UTS_190711_464
Existing comment: The Ute Domain

First described by Spanish explorers as the YUTA Indians (pronounced Ute-ah), the ancestors of the Ute people are thought to have migrated from the deserts of southeastern California over 700 years ago. The Utes moved into predominately two areas and became somewhat distinct because of that geographical division. The eastern Utes (Colorado) migrated to the east of the Colorado River and settled on the Colorado Plateau. On the other hand, the western Utes (Utah) established their camps in the valleys between the rugged mountain ranges on the eastern margin of the Great Basin.

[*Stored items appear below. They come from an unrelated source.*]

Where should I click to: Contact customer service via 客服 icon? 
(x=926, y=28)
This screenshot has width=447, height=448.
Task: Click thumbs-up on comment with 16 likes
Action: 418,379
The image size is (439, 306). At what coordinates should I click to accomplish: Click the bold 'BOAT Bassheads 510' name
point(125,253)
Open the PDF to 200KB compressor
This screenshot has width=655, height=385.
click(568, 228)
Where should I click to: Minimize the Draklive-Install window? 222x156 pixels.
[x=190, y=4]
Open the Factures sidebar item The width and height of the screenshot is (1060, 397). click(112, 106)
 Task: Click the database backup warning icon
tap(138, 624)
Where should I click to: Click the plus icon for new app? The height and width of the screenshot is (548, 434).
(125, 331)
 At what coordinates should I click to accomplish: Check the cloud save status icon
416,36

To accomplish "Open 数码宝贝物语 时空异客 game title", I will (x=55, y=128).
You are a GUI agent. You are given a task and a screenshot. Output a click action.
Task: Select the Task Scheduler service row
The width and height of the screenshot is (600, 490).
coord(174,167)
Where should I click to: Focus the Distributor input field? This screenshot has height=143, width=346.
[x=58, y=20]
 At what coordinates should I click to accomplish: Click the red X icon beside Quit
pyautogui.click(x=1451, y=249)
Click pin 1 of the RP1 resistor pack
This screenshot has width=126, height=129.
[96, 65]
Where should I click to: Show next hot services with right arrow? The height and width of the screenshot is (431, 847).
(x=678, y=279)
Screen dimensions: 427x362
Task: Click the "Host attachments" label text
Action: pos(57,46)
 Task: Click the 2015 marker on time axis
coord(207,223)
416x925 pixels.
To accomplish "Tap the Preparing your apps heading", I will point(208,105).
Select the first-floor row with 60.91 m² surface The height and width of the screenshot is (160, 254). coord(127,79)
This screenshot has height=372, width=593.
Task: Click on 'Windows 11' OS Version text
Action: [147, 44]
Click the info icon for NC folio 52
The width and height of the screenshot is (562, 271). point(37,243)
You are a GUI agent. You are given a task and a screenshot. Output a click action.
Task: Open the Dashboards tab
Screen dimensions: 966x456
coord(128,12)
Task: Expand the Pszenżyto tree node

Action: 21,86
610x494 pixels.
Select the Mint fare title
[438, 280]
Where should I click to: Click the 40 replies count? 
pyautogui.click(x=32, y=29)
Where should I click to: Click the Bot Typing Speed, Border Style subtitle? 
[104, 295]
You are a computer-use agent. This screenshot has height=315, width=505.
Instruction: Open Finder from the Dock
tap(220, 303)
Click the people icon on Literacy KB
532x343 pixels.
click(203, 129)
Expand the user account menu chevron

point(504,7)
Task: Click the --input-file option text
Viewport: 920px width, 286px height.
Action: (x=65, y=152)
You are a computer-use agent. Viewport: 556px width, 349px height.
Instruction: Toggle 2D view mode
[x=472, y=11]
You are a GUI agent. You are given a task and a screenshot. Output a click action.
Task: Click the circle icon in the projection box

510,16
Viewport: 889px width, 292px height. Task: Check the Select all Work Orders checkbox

In south-central Utah, one of the earliest camps has been dated to around A.D. 1380 and consists of stone circle 10 to 15 feet in diameter that would have anchored skin or brush shelters called wickiups. Unlike the Fremont and Anasazi Indians who preceded them, the ancestors of the Utes were not farmers but rather relied on hunting and gathering for their sustenance.

When encountered by the Dominguez-Escalante Expedition in 1776, the Utes were found living in "houses of grass and earth" near the shores of Utah Lake. Father Escalante, the chronicler of the expedition, describes the Indians as having good features with most of the men wearing long beards. The Indians called themselves the Timpanogotzis or the "fish eaters" but their diet also consisted of plants, herbs and wild game. Escalante wrote that the Utes were a docile and peace-loving people.

Over a half century later, an adventurer by the name of Dan Storm spent the winter of 1839-40 with the Utes in an encampment near Utah Lake. The village consisted of two dozen buffalo-hide tipis occupied by 100 men, women and children. The people kept about 300 horses which they had obtained from the Spanish beginning in the early 1800s. The Utah Lake Utes, according to Storm, were one of the strongest of the six independant bands that made up the western Utes. Storm found the Utes considerably more aggressive than had the Spanish, and he writes of participating in a raid on the Gosiute Indians of western Utah. Many prisoners were taken in this raid with women and children ultimately sold as slaves to the Navajos and the Mexicans.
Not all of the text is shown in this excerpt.